Часть 21 из 50 В начало
Для доступа к библиотеке пройдите авторизацию
– Мне все равно. – Он встречает мой взгляд ровно и уже без той робости, что была его проклятием весь последний месяц. – Я принял решение. Не собираюсь стоять в сторонке и запудривать нас по человеку зараз. И за мной, и за тобой куча промахов, но ты рискуешь здесь гораздо больше. Я был несправедлив к тебе, и я, я… – Он запнулся на мгновение. – Я хотел бы, чтобы все сложилось иначе. – Он снова упирается взглядом в свою миску и бормочет что-то, но я не могу разобрать, что именно.
– Сэм? – Я сажусь рядом с ним. – Сэм, ты не можешь один воевать против всей этой реальности.
Он выглядит ужасно несчастным, и я не понимаю, в чем дело.
– Я знаю. – Сэм смотрит на меня. – Но чувствую себя таким беспомощным!
Я встаю и подхожу к конфорке, убавляю огонь. Яйца бьются о дно кастрюли. Тостер тикает.
– Нам следовало трижды подумать, прежде чем соглашаться на заключение в этой тюрьме, – говорю я. Хочется кричать. С моим сверхтяжелым стиранием памяти, которое, как я догадываюсь, превысило все ожидания моего прежнего «я» – того, кто написал мне письмо, а потом забыл о нем, – я наполовину удивлена, что вообще оказалась здесь. Если бы я знала, что Кей замешкается и отступится, я бы, конечно, предпочла – то есть я бы предпочел, ведь тогда я была мужчиной, – остаться с ней и хорошей жизнью в мире, где на тебя не давят. И плевать, следовали бы за мной убийцы или нет.
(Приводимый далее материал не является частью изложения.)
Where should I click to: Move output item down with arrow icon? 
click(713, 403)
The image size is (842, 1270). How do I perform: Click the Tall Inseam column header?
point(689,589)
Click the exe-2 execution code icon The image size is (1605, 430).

– Тюрьма? – Сэм горько усмехается. – Да, очень верно подмечено. Хотелось бы мне, чтобы существовал способ отсюда сбежать.
– Спроси епископа. Может, он отпустит тебя пораньше за плохое поведение. – Я беру тост, намазываю его маслом, затем достаю оба яйца из воды и кладу на тарелку. – Хотелось бы…
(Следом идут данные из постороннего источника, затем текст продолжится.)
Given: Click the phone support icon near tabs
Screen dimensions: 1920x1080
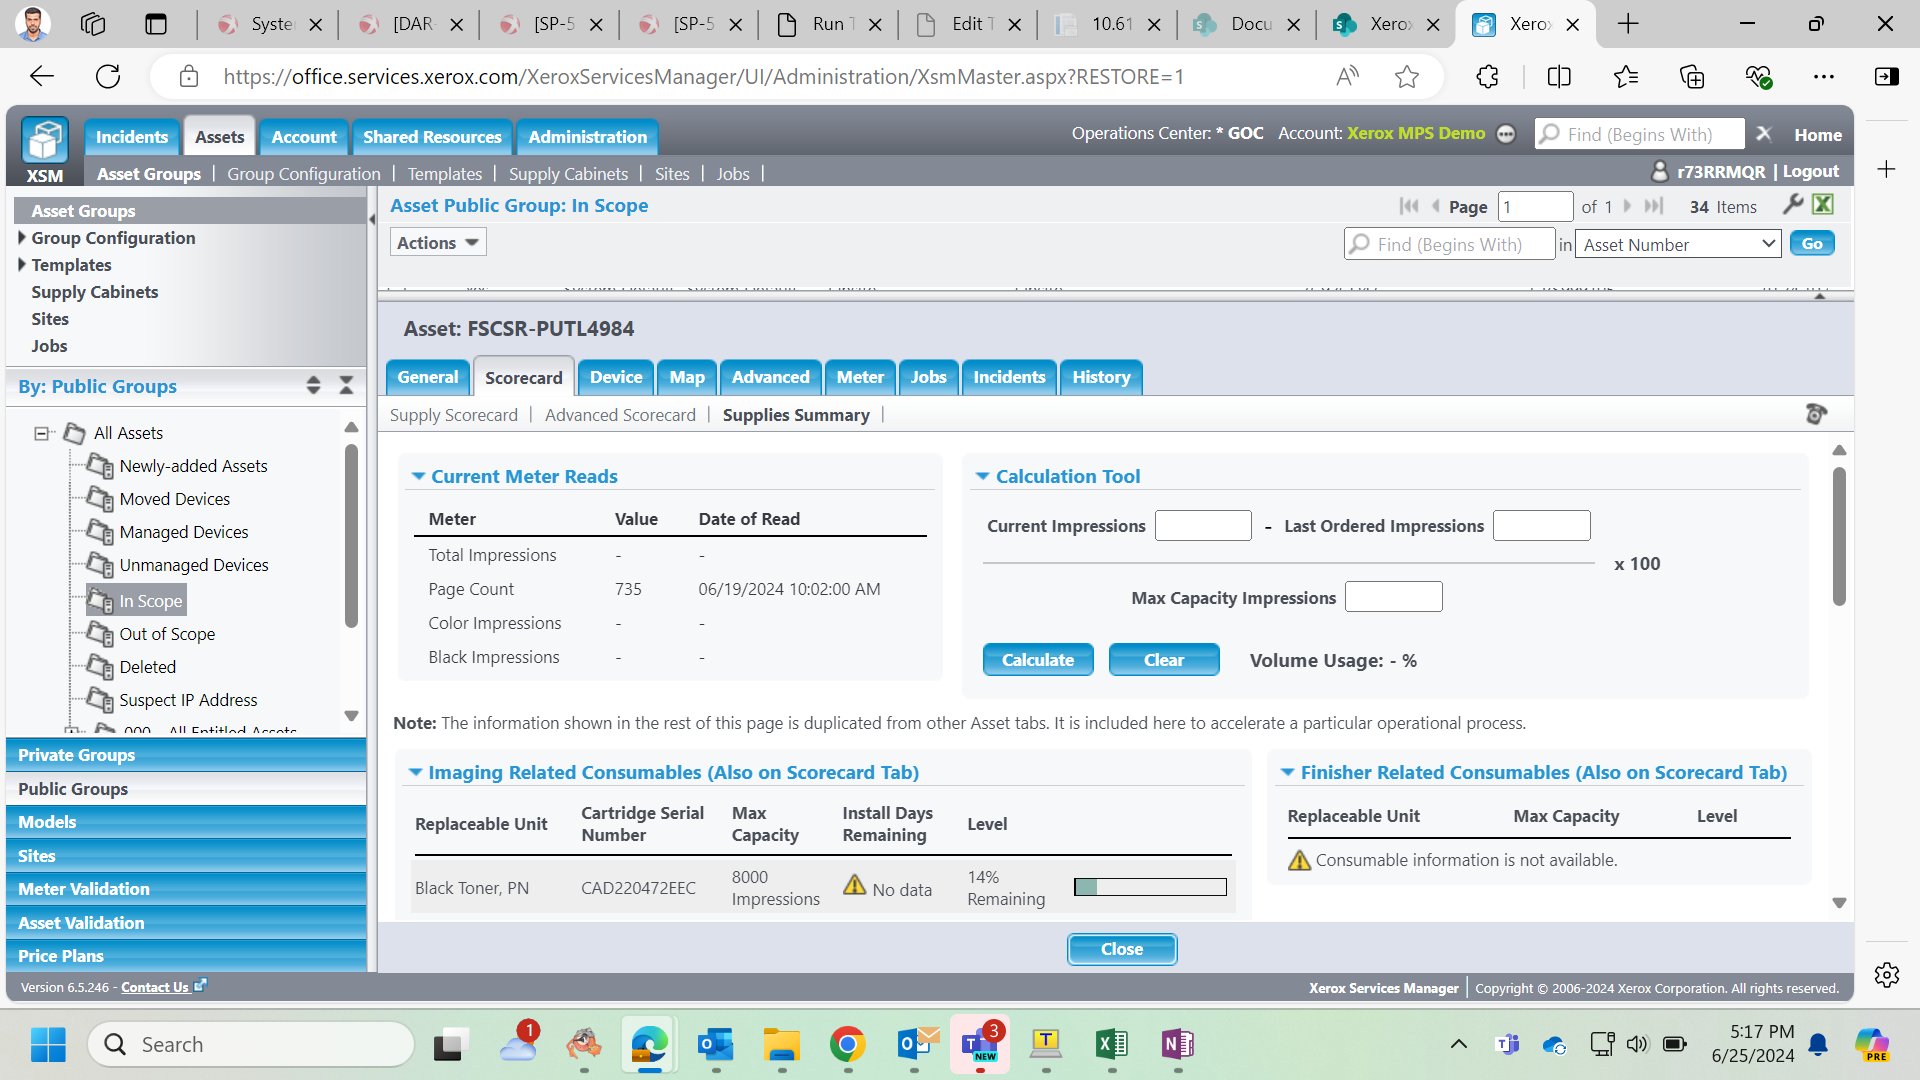Looking at the screenshot, I should pos(1816,414).
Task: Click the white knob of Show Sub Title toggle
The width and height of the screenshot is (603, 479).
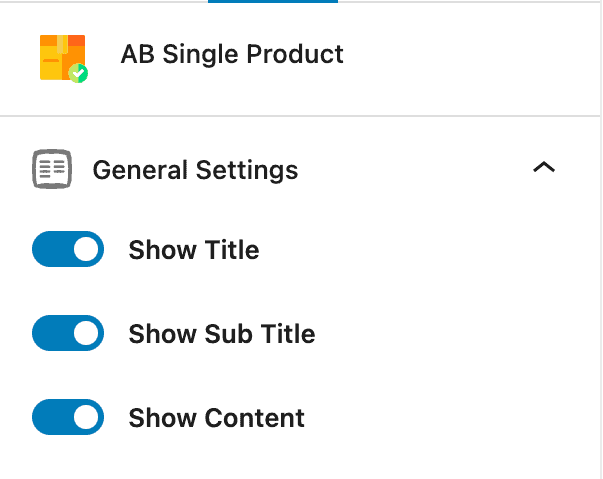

– Ладно, раз уж мы сегодня идем в церковь, как насчет добраться туда пешком? – предлагает Сэм без уверенности в голосе, пока я заканчиваю завтрак. – Путь – километра два. Звучит длинновато, но…
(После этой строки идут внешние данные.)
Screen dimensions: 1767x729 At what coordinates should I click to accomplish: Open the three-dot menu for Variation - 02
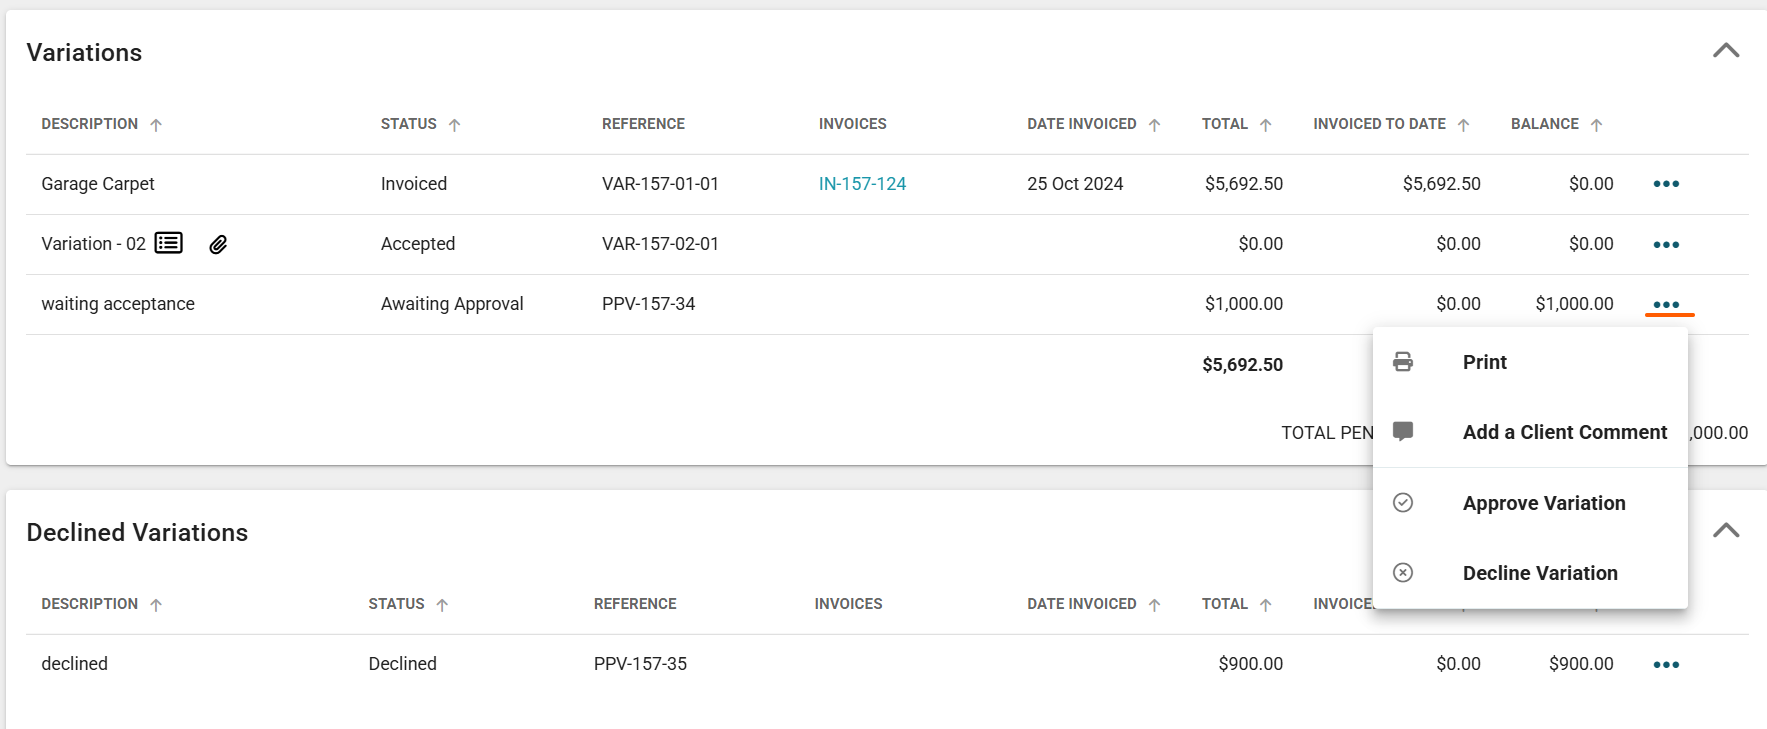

– Мне тоже кажется, что это хорошая идея, – говорю я, прежде чем он успевает откреститься от затеи. – Надену кроссовки, а не туфли.
– Хорошо. Жду тебя здесь через десять минут. – По пути из кухни он задевает меня, и я вздрагиваю, но он, кажется, этого не замечает. Что-то происходит в голове Сэма, и то, что он не может открыться полностью, его расстраивает.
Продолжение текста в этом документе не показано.